Portobuffolè, 25 novembre 2015 – “A Venezia, città d’acqua, la vigna non si coltiva, ma fin dalla nascita della città il suo prodotto, il vino, veniva acquistato da mercanti veneziani per essere esportato nelle città del Mediterraneo e da lì fino ai porti lontani dell'Oriente e del Mare del Nord. La ricostruzione delle origini e degli sviluppi di questa attività fiorente illustrata attraverso documenti storici sui traffici e i regolamenti, permette di vedere da un’angolatura molto particolare secoli di storia di Venezia e dei suoi rapporti con l’entroterra oltre che dei commerci e degli scambi con le città d’oltremare”.

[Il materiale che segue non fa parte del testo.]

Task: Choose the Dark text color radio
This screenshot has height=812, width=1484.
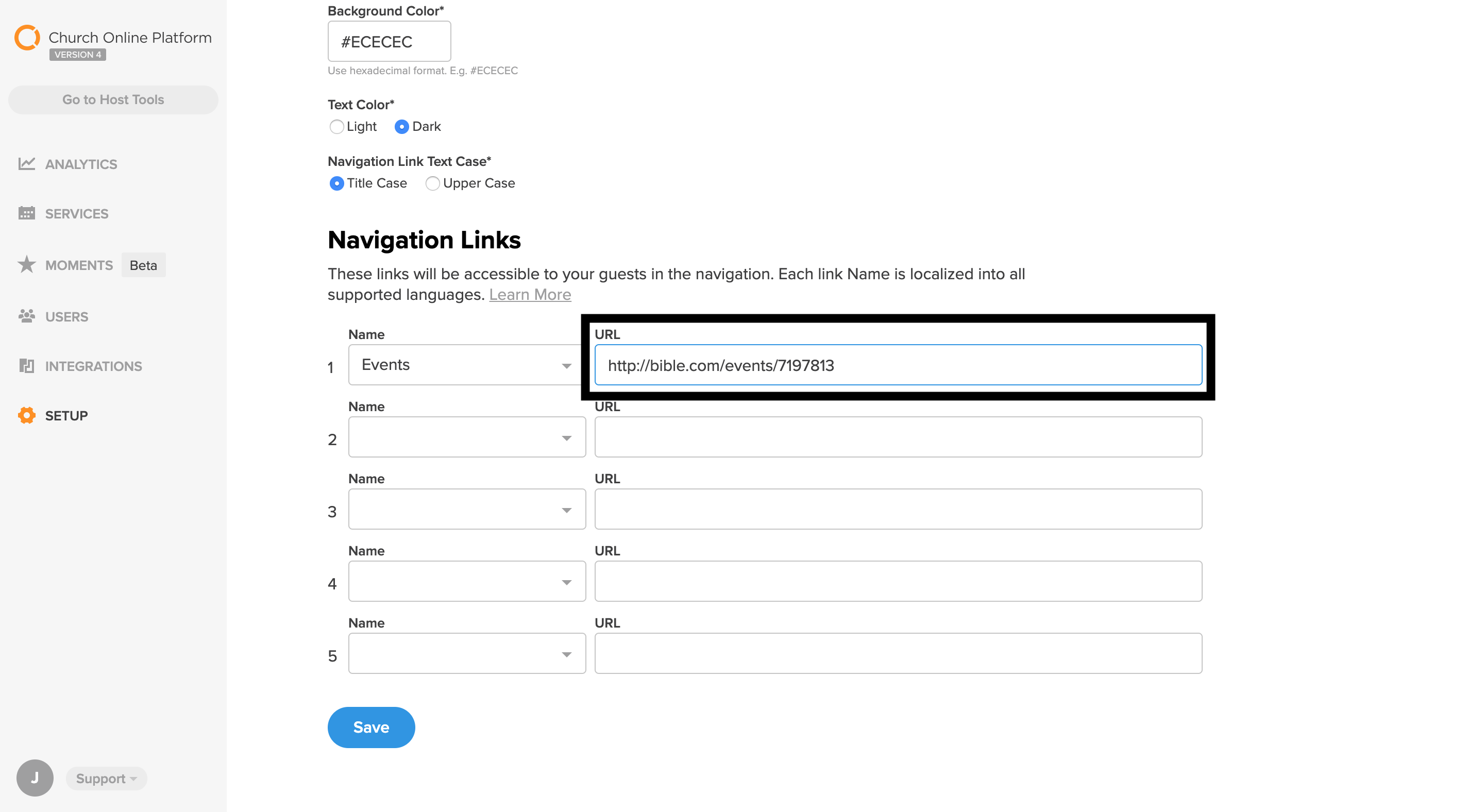Action: coord(401,127)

È questa la motivazione con la quale la giuria del Premio Mazzotti – edizione 2015 ha deciso di premiare il libro “Il vino nella storia di Venezia. Vigneti e cantine nelle terre dei Dogi tra XIII e XXI secolo”, curato dal direttore del Consorzio Vini Venezia Carlo Favero ed edito da Biblos, nella sezione ‘Finestre sulle Venezie’.
< Sono state 132 le opere presentate al Premio da 72 case editrici e valutate dalla giuria presieduta da Anna Maria Spiazzi, storica dell'arte, e composta da: l’antropologo Dario Benetti; l'alpinista Orietta Bonaldo; l’etologo Danilo Mainardi; l’architetto Amerigo Restucci; la scrittrice Mirella Tenderini e la giornalista scientifica Alessandra Viola.
Sabato 28 novembre, dalle ore 16.30, presso il Parco Gambrinus di San Polo di Piave si terrà la cerimonia di premiazione dei vincitori della XXXIII edizione del Premio Gambrinus Giuseppe Mazzotti.